# Using the information
**a.** According to the Povarov reaction text, how many contiguous stereocenters can the reaction generate at once?
**b.** Carry the Povarov reaction text forward from its last sentence.

# Text block
The acid-catalyzed [4+2] cycloaddition of N-aryl imines and electron-rich olefins, known as the Povarov reaction,1 is a powerful method for the synthesis of tetrahydroquinolines (THQ), a commonly occurring motif in a variety of natural products and biologically active compounds (Figure 1).2 Up to three contiguous stereocenters can be generated simultaneously in the Povarov reaction, and enantioselective catalytic variants of this reaction have been identified recently.3 As part of our ongoing efforts to develop new methods for producing collections of stereochemically and skeletally diverse small molecules,4,5 we were interested in applying the the chiral urea/ Brønsted acid co-catalyzed asymmetric Povarov reaction3a (Scheme 1) to the synthesis of a THQ-based library.

Figure 1
Examples of natural products and biologically active compounds featuring a tetrahydroquinoline core.
Scheme 1
Asymmetric co-catalysis of the Povarov reaction using a Brønsted acid and a chiral urea.

At the outset of the project we faced three synthetic challenges in the production of a diverse THQ-based library: (1) adaptation of the asymmetric Povarov reaction conditions to multigram scale, (2) development of a practical strategy for accessing a matrix of stereoisomers and (3) optimization of solid-phase diversification reactions. In this paper, we describe successful solutions to these challenges in the context of the large-scale synthesis of a collection of stereoisomeric THQ scaffolds as well as the solid-phase production of a 2328-membered THQ library.

Results and Discussion

Scaffold Design

In designing a THQ scaffold for library synthesis, we required two key features: 1) a primary alcohol for loading onto solid support and 2) chemical handles for introducing appendage diversity. With these features in mind, we began by selecting the imino Diels-Alder partners for the asymmetric Povarov reaction. Use of an imine glyoxolate 5, obtained from condensation of aniline 6 and ethyl glyoxolate 7, as the 4-π component,6 was attractive for a number of reasons (Scheme 2). The use of glyoxolate ester derivatives would provide a low molecular weight scaffold bearing a functional handle for loading the products onto solid-phase supports. In addition, the primary products of the Povarov reaction (8) contain an epimerizable stereogenic center that could allow further diversification of the scaffold. Finally, excellent enantio- and diastereoselectivities have been demonstrated in the urea-catalyzed asymmetric Povarov reaction of glyoxylate imines.3a

Scheme 2
Retrosynthesis of THQ scaffold 8.

# Extracted information

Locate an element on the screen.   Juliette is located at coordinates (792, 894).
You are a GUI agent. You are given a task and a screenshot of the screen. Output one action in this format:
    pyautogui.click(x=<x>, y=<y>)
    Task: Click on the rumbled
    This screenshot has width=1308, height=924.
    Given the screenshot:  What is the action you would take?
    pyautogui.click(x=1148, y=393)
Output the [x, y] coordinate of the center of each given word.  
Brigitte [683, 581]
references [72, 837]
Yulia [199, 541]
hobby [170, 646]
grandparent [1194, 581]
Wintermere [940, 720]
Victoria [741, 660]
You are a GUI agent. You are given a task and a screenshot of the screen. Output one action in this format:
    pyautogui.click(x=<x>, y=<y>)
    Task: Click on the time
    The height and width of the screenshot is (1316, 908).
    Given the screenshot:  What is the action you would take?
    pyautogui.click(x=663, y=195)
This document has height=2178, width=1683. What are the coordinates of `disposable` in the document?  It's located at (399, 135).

# Answers to the problems
**a.** Up to three.

**b.**
Various substituted anilines (4-methoxycarbonyl 6a, 4-((tert-butyldimethylsilyl)oxy) 6b, 4- bromo 6c) were evaluated as imine precursors in the Povarov reaction with dihydrofuran as a model dienophile. The imine generated from 6a was unstable and resulted in a low yield on large scale in the Povarov reaction. Meanwhile, reactions of 6b were found to be poorly reproducible and became problematic with future protecting group manipulations. In contrast, 6c offered good reactivity and reproducibility in the imine formation on large scale. Furthermore, the aryl bromide could be used as a diversity site on solid phase for cross coupling reactions.7 It was found that the Povarov adduct could be recrystallized and thus confirming the absolute configuration of the cycloaddition product with endo stereochemistry.8

With the diene in hand, we moved on to study the dienophile partner 9. We focused on dienophiles featuring a handle for solid-phase diversification and those which showed good reactivity while retaining high levels of enantio- and diastereoselectivity in the Povarov reaction. As noted in previous reports, 2,3-dihydropyrrole derivative 10 is a versatile dienophile for the Povarov reaction.3a,9,10 We conducted a study (Table 1) to determine the most suitable protecting group for the pyrrole nitrogen under Povarov reaction conditions. As expected, a noticeable difference in reactivity was observed based on the nature of the protecting group. For example, the nosylated pyrrole 10a proved unreactive during the Povarov reaction mostly due to poor solubility in toluene at low temperatures (−60 °C) (entry 1). Meanwhile, use of Boc-protected pyrrole 10b led to an overall decrease in yield (38%) and diastereoselectivity (from 9:1 to 7:3 dr) (entry 2). However, it was found that Fmoc and Cbz carbamates, 10c and 10d gave more suitable results with up to 80% isolated yield of the corresponding cycloadduct and with good levels of diastereoselectivity (9:1 dr) and enantioselectivity (up to 93:7 er). Thus, dienophile 10c and 10d were selected for the scale up of the THQ scaffolds for library production.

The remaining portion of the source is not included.